▸ **Tarea requerida**
Por favor, reescribe en forma de lista el párrafo del fragmento que empieza por «Virginia Woolf era una mujer» y conserva sus datos principales.

▸ **Fragmento**
┌──

‘De viaje’, cada día queremos más a Virginia Woolf

La escritora Virginia Woolf.

Virginia Woolf era una mujer como cualquiera de nosotras, llena de contradicciones, humor no siempre correcto, unas increíbles ganas de vivir y disfrutar, amenazadas por momentos de melancolía existencial y dolores físicos. El libro ‘De viaje’, que ha aparecido recientemente en español, muestra su lado menos ficcional, ya que reúne sus cartas a los seres más cercanos y sus diarios, escritos hasta 1939, dos años antes de su muerte.

Decía que solo podía imaginar libros en lugar de escribirlos mientras paseaba por las ciudades de las que se iba enamorando. Virginia Ginnie Woolf (1882-1941) no fue una viajera de largos recorridos por el mundo, pero fue una británica de su tiempo que se asomó a Grecia y a Turquía, como para confirmar su inglesitud en Oriente. Por supuesto, como correspondía a una persona de clase ilustrada en el Reino Unido a principios del s. XX, vino a España a confirmar su folklore, paseó por Francia, por Italia y fue a Berlín. No recorrió miles de kilómetros, porque, sobre todo, fue una viajera dentro de su país. Adoraba visitar Cornualles, el lugar de veraneo de su infancia –que tanta nostalgia le daba–, conducía (esto significa que recorría los caminos al volante) y caminaba. De viaje (Editorial Nórdica), con traducción de Patricia Díaz Pereda, es el libro de reciente aparición en castellano que da cuenta de sus reflexiones al paso, de buena parte de sus diarios, sus momentos plácidos y tribulaciones en movimiento.

└──

▸ **Información proporcionada**

┌──

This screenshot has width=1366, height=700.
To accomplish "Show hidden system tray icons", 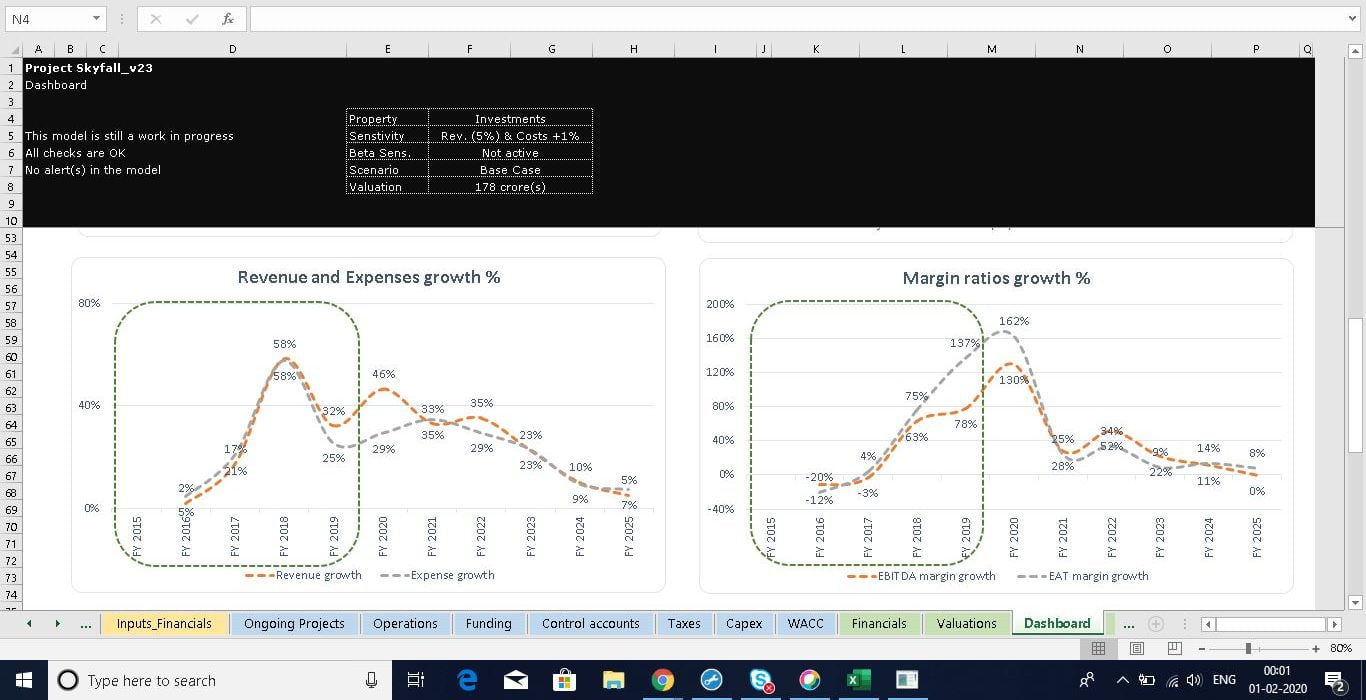I will [x=1123, y=681].
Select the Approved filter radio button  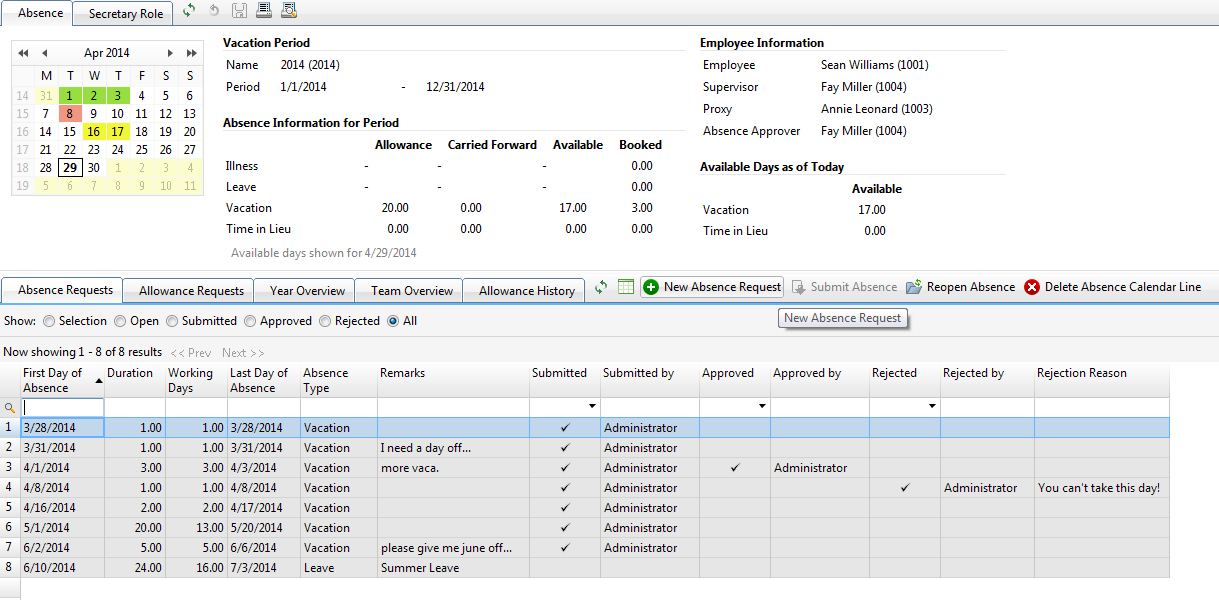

└──

▸ **Ejercicio resuelto**
- Virginia Woolf era una mujer llena de contradicciones, con un humor no siempre correcto y unas enormes ganas de vivir y disfrutar.
- Esas ganas se veían amenazadas por momentos de melancolía existencial y dolores físicos.
- El libro ‘De viaje’, aparecido recientemente en español, muestra su lado menos ficcional.
- Reúne sus cartas a los seres más cercanos y sus diarios, escritos hasta 1939, dos años antes de su muerte.